U.S. attorneys are "political appointees," and so by definition can be replaced for political reasons. If San Diego's Carol Lam was out of step with the Administration's priorities on immigration enforcement, or New Mexico's David Iglesias was judged insufficiently aggressive on voter fraud, then it was entirely appropriate for the President to replace them with officials more in line with his views. What's the alternative? Presumably, Mr. Bush's Congressional critics would have him--and his successors, Republican and Democratic--preside over political appointees who are unaccountable to anyone except Congress.

What would be genuine grounds for outrage is if a U.S. attorney were dismissed to interfere with a specific prosecution, or to protect some crony. This was the root of our objection, in 1993, to Janet Reno's dismissal (at Webster Hubbell's instigation) of all 93 U.S. attorneys in his Administration's earliest days. But there is no such evidence involving any of the eight Bush attorneys.

As for Congress's subpoenas, they are being issued largely for the political melodrama they create. Even if Congress serves the subpoenas, Democrats know that they can't be enforced without a long legal fight that would extend toward the end of the Bush Presidency. The point of this stunt isn't to learn what Karl Rove knows, or else Congress would accept the White House offer to interview him in private. The exercise is all about creating an aura of "cover-up" and "illegality," never mind the lack of any evidence.

Whether Attorney General Albert Gonzales or Deputy Paul McNulty now lose their jobs is a decision Mr. Bush will have to make. But no one should be under any illusions that their political sacrifice at the current moment would appease Democrats. Their real target is Karl Rove, and ultimately the crippling of the Bush Presidency.
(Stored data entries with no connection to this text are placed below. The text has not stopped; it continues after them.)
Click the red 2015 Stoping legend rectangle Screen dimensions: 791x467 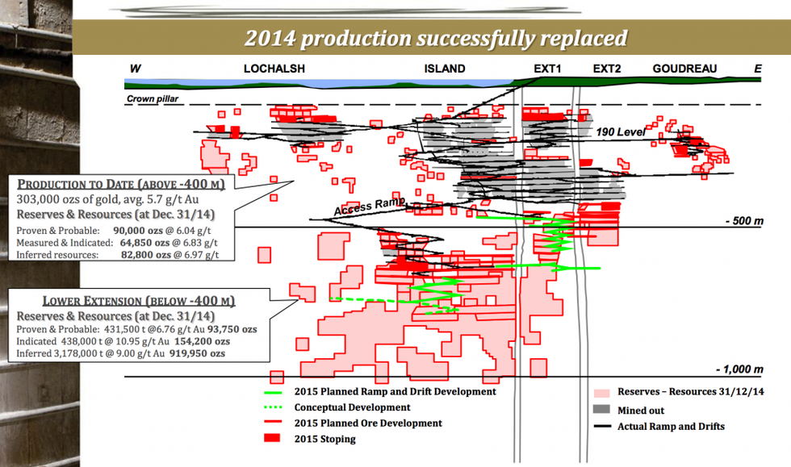[275, 440]
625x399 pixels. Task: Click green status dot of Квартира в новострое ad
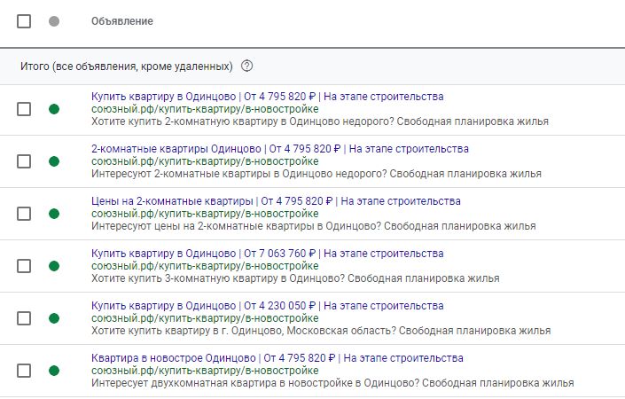54,371
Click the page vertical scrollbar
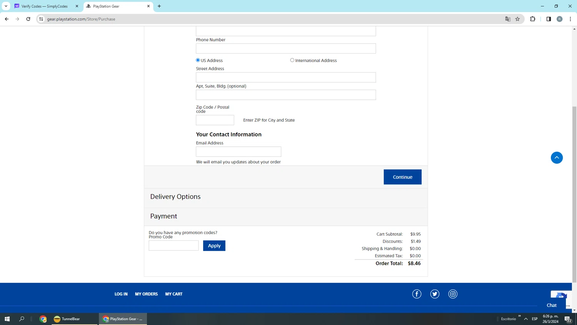 coord(574,193)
Whatever benefit Mr. Bush would gain by giving GOP Members a ritual sacrifice would be offset by the costs of putting even more Administration blood in the water.

1 Comments:

At 3:55 PM, Blogger Marie's Two Cents said...

Funny you should bring this up about Bush getting harsh with these jackasses.

I called the White House day before yesterday and had them pass along to the Prresident those sentiments.

Actually I said lol: "We are tired of the President bending over for the Democrats", but I wasnt joking, I was quite pissed. And I said pretty much the same thing you mentioned in the top of this post, I told them to tell the President that he MUST get tough with these idiots NOW!! I said they already got Rumsfeld, now they want Gonzales and where is it going to stop? I said "We want our Cowboy back"! I said a few other things I forget now, nothing that would send the Secret Service to my door lol but I think I got our message across.

I mean this beats all!

Clinton fired 93 US Attorneys when he entered the White House for no reason and no one said a peep!

Bush fires 8 and it's a National Crisis!

As for Schumer, he needs to go away somewhere. Just clam up for a while. He makes me sick, hell the Democrats all make me sick but every week a new one gets to the top of my list and Schumer is on it at the moment.